Meng Yan: Dr. Xiao, sejak diskusi terakhir kita, perkembangan berjalan sesuai prediksi. GENIUS Act telah lolos, dan saya menyaksikan ledakan minat terhadap stablecoin di komunitas Tionghoa—sampai hampir menjadi perdebatan publik. Teman yang baru pulang dari Hong Kong bercerita, “Di sana semua orang membahas stablecoin. Saya belum pernah melihat yang seperti ini.” Anda yang menetap di Hong Kong pasti merasakan ini lebih kuat lagi.
Xiao Feng: Ini fenomena langka dalam beberapa tahun terakhir. Tidak cuma ramai dibicarakan, tapi juga diiringi aksi nyata. Ratusan perusahaan dan institusi antre masuk proyek stablecoin, update proyek terkait RWA muncul setiap hari. Permintaan kolaborasi masuk tanpa henti. GENIUS Act krusial, bukan sekadar menegaskan legalitas dan kedaulatan “stablecoin dolar AS” di hukum Amerika, tapi juga menjadi sinyal blockchain dan aset kripto keluar dari abu-abu regulasi menuju pusat infrastruktur keuangan global—menandai revolusi baru yang kini berlangsung. Sebagai pusat keuangan dunia, wajar jika Hong Kong sangat sensitif merespons tren ini.
Saya menyerap pelajaran bahwa mereka yang proaktif dan berani mencoba teknologi baru biasanya menuai imbal hasil besar. Sejarah selalu berpihak pada inovator optimis di masa perubahan teknologi.

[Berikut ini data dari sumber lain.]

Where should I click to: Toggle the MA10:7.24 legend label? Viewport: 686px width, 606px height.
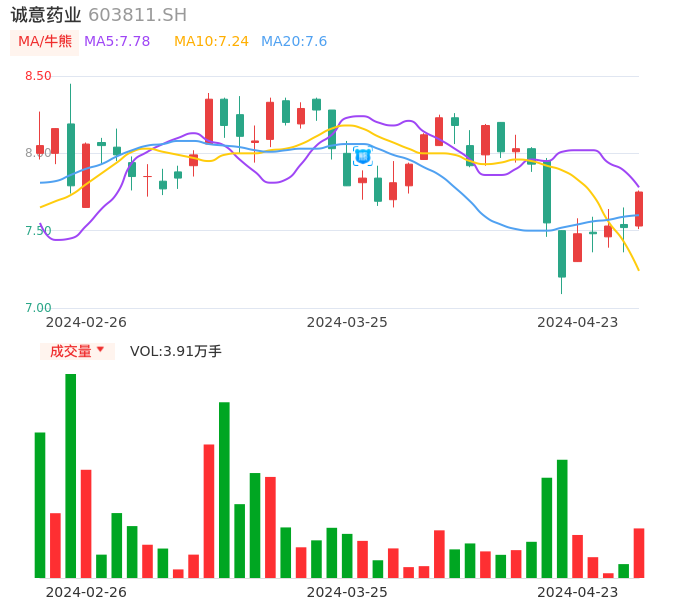click(x=211, y=42)
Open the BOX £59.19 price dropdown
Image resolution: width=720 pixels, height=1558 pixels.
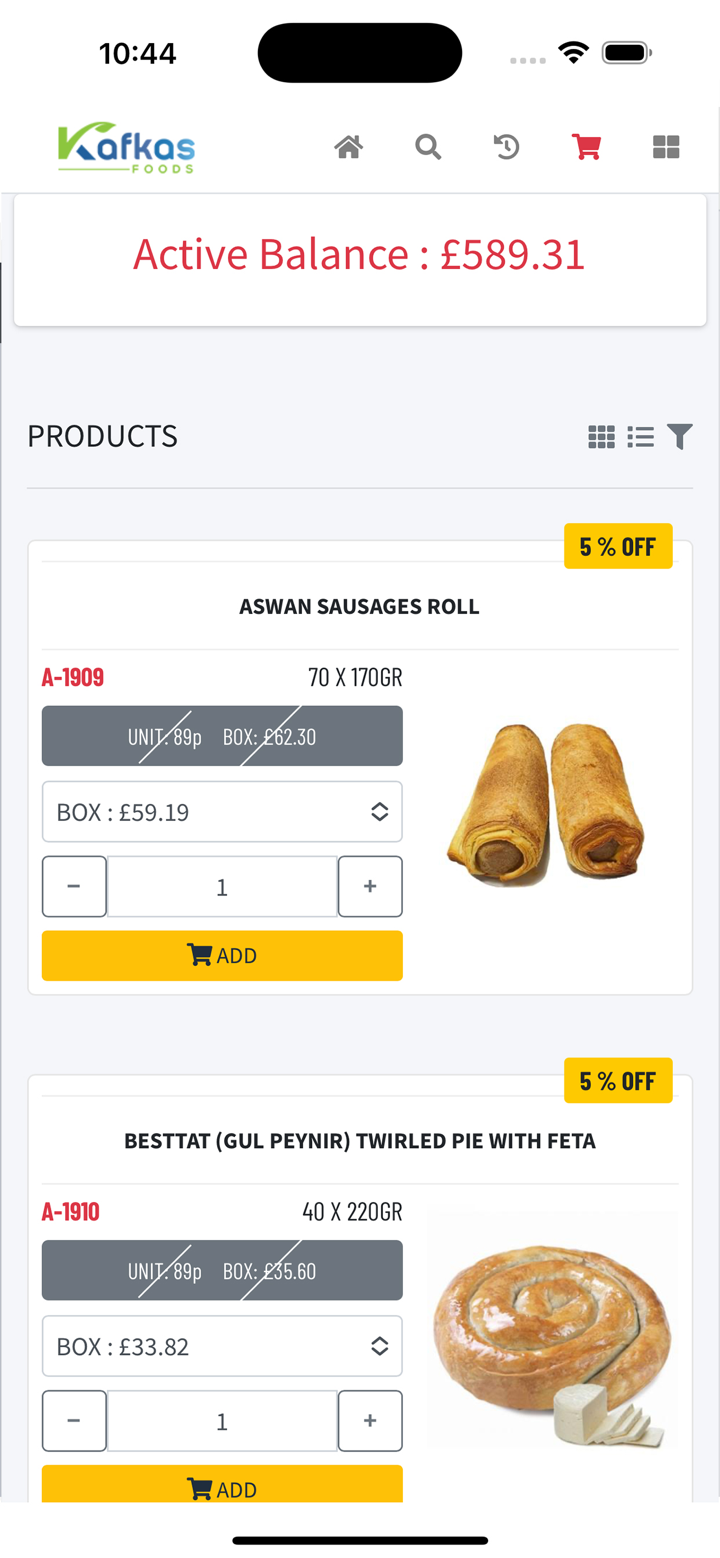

Meng Yan: Namun tetap saja, saya melihat gejala yang mengkhawatirkan—ledakan stablecoin terjadi begitu tiba-tiba sampai banyak pihak tidak siap, sehingga terjadi celah pengetahuan yang nyata. Banyak orang baru mendengar stablecoin tiga bulan lalu, hanya mengerti permukaan atau dari cerita orang lain, tapi kini tampil sebagai “ahli” di media sosial, menyebarluaskan opini yang—saya khawatirkan—justru menyesatkan.

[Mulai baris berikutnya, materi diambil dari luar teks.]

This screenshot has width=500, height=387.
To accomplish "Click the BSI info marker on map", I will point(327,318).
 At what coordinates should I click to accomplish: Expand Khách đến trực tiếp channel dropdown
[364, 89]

Xiao Feng: Saya pun melihat membludaknya konten swadaya dan merasakan kekhawatiran sama. Meski demikian, saya bersyukur diskusi menjadi sangat luas—publisitas seperti ini memang sudah lama didamba industri kita. Sektor ini sedang memasuki era baru. Dalam beberapa tahun mendatang, stablecoin, RWA, tokenisasi ekonomi, integrasi aset kripto-ekuitas, dan penyatuan kripto-AI akan menjadikan ekosistem semakin dinamis dan kompetitif.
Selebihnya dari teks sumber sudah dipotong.